Как суметь не задаться последним вопросом: "Ах, зачем нас мама родила?" - таких рецептов нет и быть не может. Юрий Бродский рассказывал мне, что о методах выживания Лихачев и Волков говорили по-разному. Лихачев вспоминал образцы героизма и стойкости, а Волков объяснял, что главное: не материться, по утрам здороваться, ежедневно мыть руки.

В его книге "Погружение во тьму" описан зэк - заведующий зверофермой.

(Из Сибири и из-за границы на островки Долгой губы завезли чернобурок и соболей, из Мурманска и с Командорских островов - голубых и белых песцов, из Германии - кроликов-шиншилл.) У него стояли книги: "Байрон и Теккерей в оригиналах во владении соловецкого заключенного - в этом было что-то несообразное. Даже нелепое, как если бы в мешочнике, лихо продирающемся в осаждающей вагон толпе, узнать… Чехова".

Но каким образом не узнать в себе - мешочника, попрошайку, предателя, труса, подлеца? Какое счастье - прожить, не узнав себя до конца.

Кто это умный из древних сказал: "Познай самого себя"? Боже упаси.

Главная заповедь здравого смысла, в просторечии именуемого мудростью, - жить в согласии с собой. Помимо прочего, это подразумевает довольно противные вещи: знать о себе мерзости и с ними мириться. А что еще? Не упрекать же себя в излишней доверчивости или неразумной щедрости - и хотелось бы, но приличия не позволяют.

Речь не о тех грехах, с которыми валится в растоптанный снег Раскольников, - это красота, до такого безобразия необходимо вознестись, если удастся. Убить - надо уметь. Обычный удел - проще и мельче. Кража мелочи из карманов на соседских вешалках, мелкие подлости умолчания или словоизъявления, мелочная зависть и гневливость. Доносительство, пусть невольное; злоба, пусть праведная; клевета, пусть простодушная; измена, пусть искренняя; обман, пусть добросердечный; ложь, пусть вдохновенная. Можно все это холить и лелеять - так художественнее и наряднее, можно понимать и принимать - так удобнее и проще, можно казниться и каяться - так честнее и глупее. Глядеть в зеркало, как в обвинительный документ: глаза бегают, губы раздвигаются в улыбке, потому что надо и дальше жить. Такое легко преодолимо, и мы преодолеваем.
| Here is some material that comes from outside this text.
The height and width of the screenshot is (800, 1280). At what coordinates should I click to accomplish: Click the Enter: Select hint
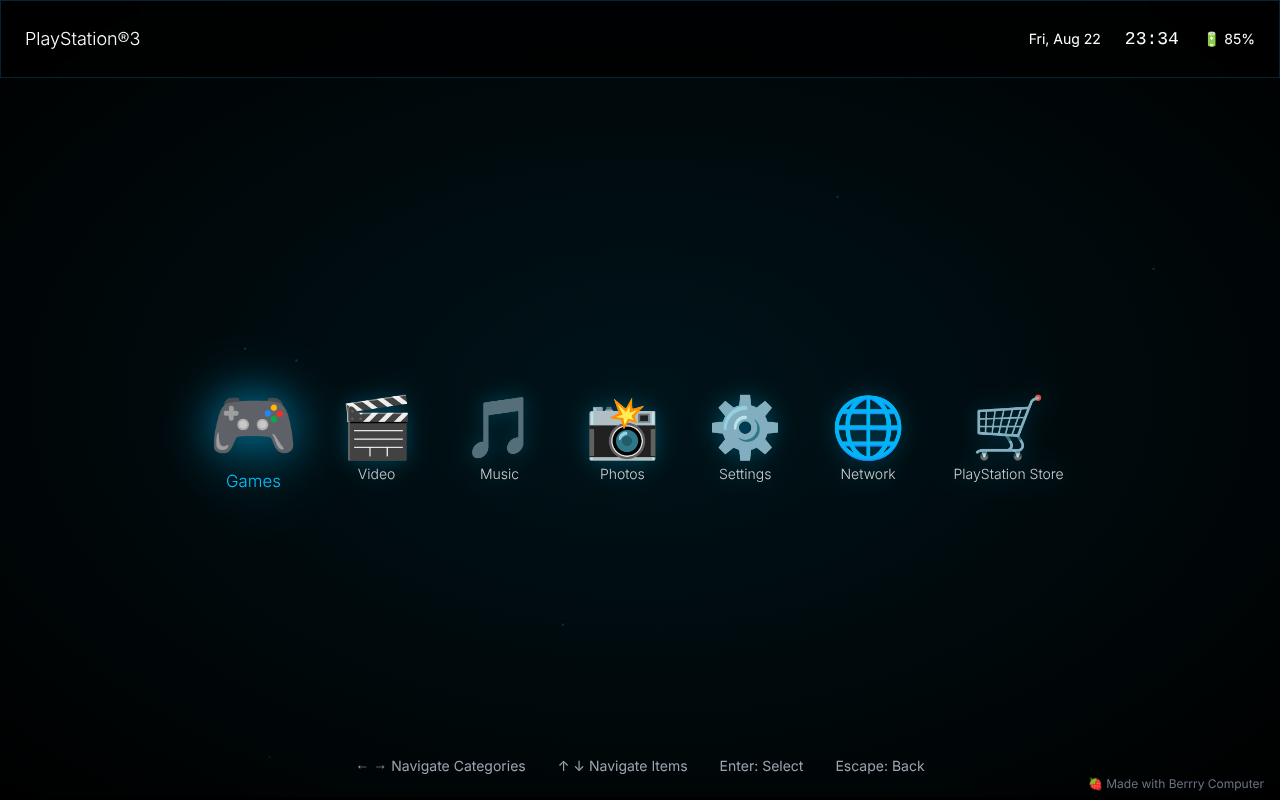[761, 766]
Малый грех - не грех вовсе. Иначе непредставимо, да и невозможно. Только подумать, что произошло бы с тобой в соловецком, лубянском, освенцимском антураже. Вообразим приближение раскаленного металла, или щипцов, или электрического шнура. Что там в моде - паяльник, утюг? Или простые слова: "У вас ведь семья…". Ноги ватные, голос покорный.
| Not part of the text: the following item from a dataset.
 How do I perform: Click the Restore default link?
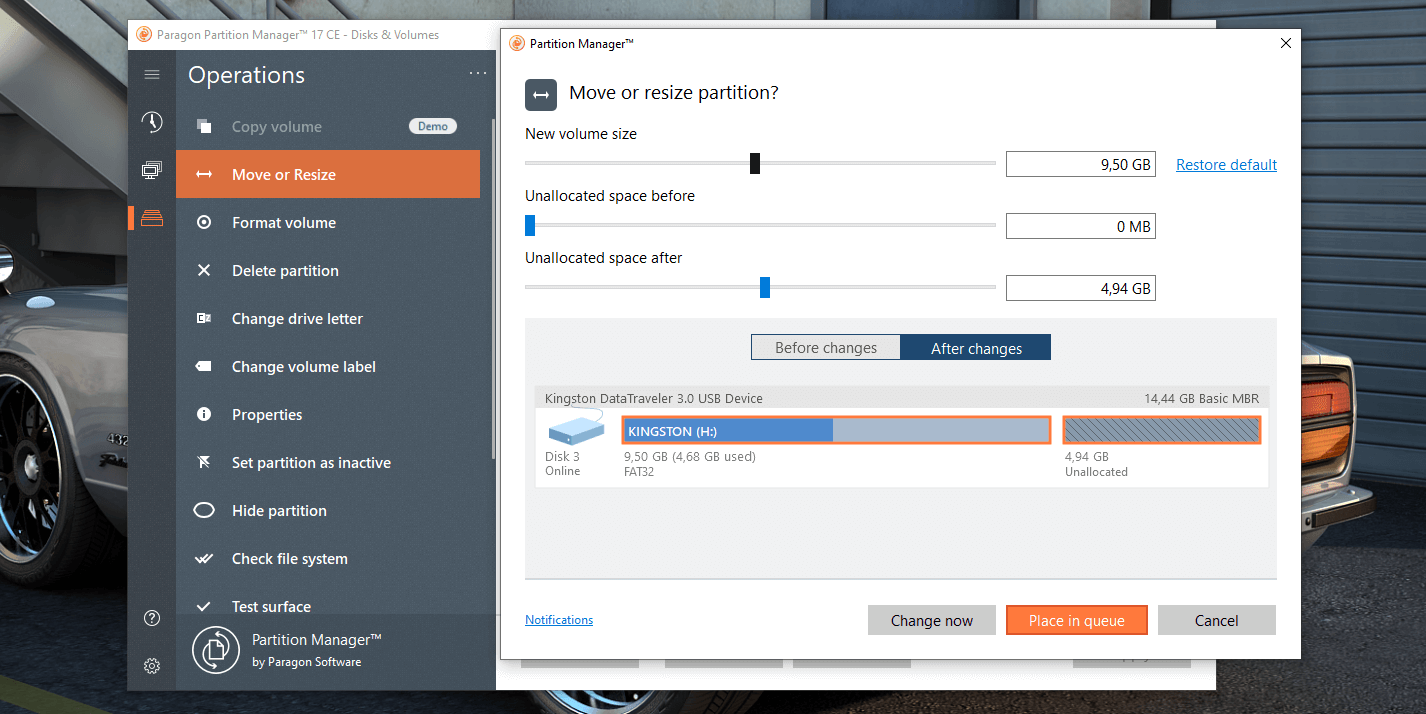point(1226,165)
Вся российская история, особенно XX века, была испытанием - не на прочность, это удел единиц, а на вшивость. Результат - предсказуемый. Исторически призванная стать примером того, как не надо (по догадке Чаадаева), Россия, несомненная часть западной цивилизации, но часть дальняя, захолустная, нехоженая, сыграла и играет роль подсознания. Потому-то у наиболее чутких западных людей такое болезненно-пристальное внимание к России - как к тому, что творится в подкорке в том числе и у них, что могло бы выйти наружу, не будь всех этих усилий религии, морали, права, цивилизованных устройств вообще.

У Солженицына в "Раковом корпусе" есть эпизод: герой беседует с образованной санитаркой о литературе и пренебрежительно отзывается о французах - мол, что они понимают, они черняшки не пробовали. Санитарка отвечает: а они не заслужили. Не дай Бог заслужить, не дай Бог попробовать черняшки и паяльника.